**WHAT YOU WILL DO**
Starting at the line that contains "Click the Armenia flag next to H. Mkhitaryan", transcribe each line exactly through the end of the data below, and skip any pictures.
══════════
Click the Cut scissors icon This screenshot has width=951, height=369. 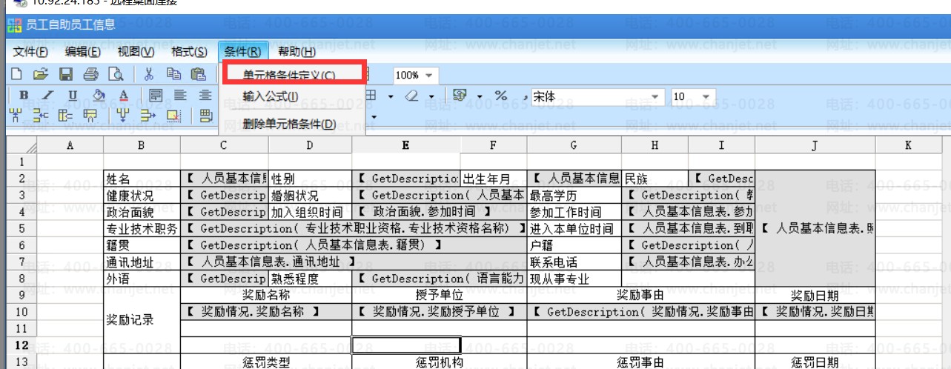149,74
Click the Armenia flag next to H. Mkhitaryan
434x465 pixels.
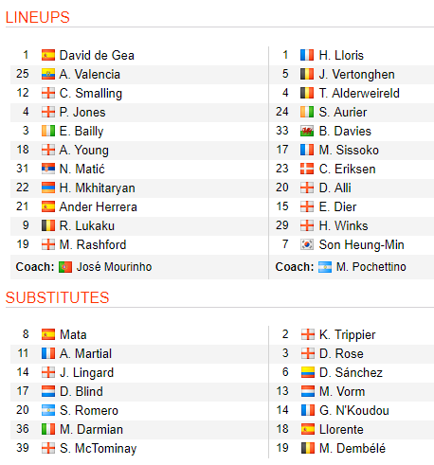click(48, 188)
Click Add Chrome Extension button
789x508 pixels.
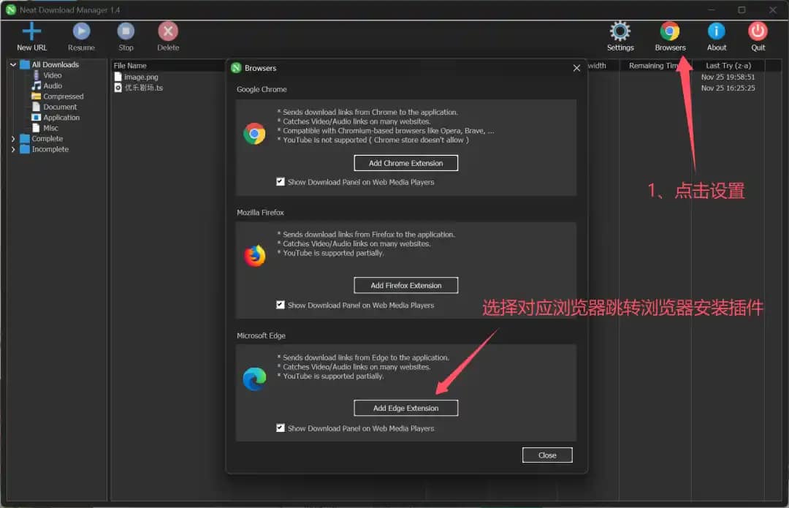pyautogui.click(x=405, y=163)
══════════
**EXPECTED ANSWER**
Click the Armenia flag next to H. Mkhitaryan
434x465 pixels.
click(48, 188)
Click Add Chrome Extension button
789x508 pixels.
pyautogui.click(x=405, y=163)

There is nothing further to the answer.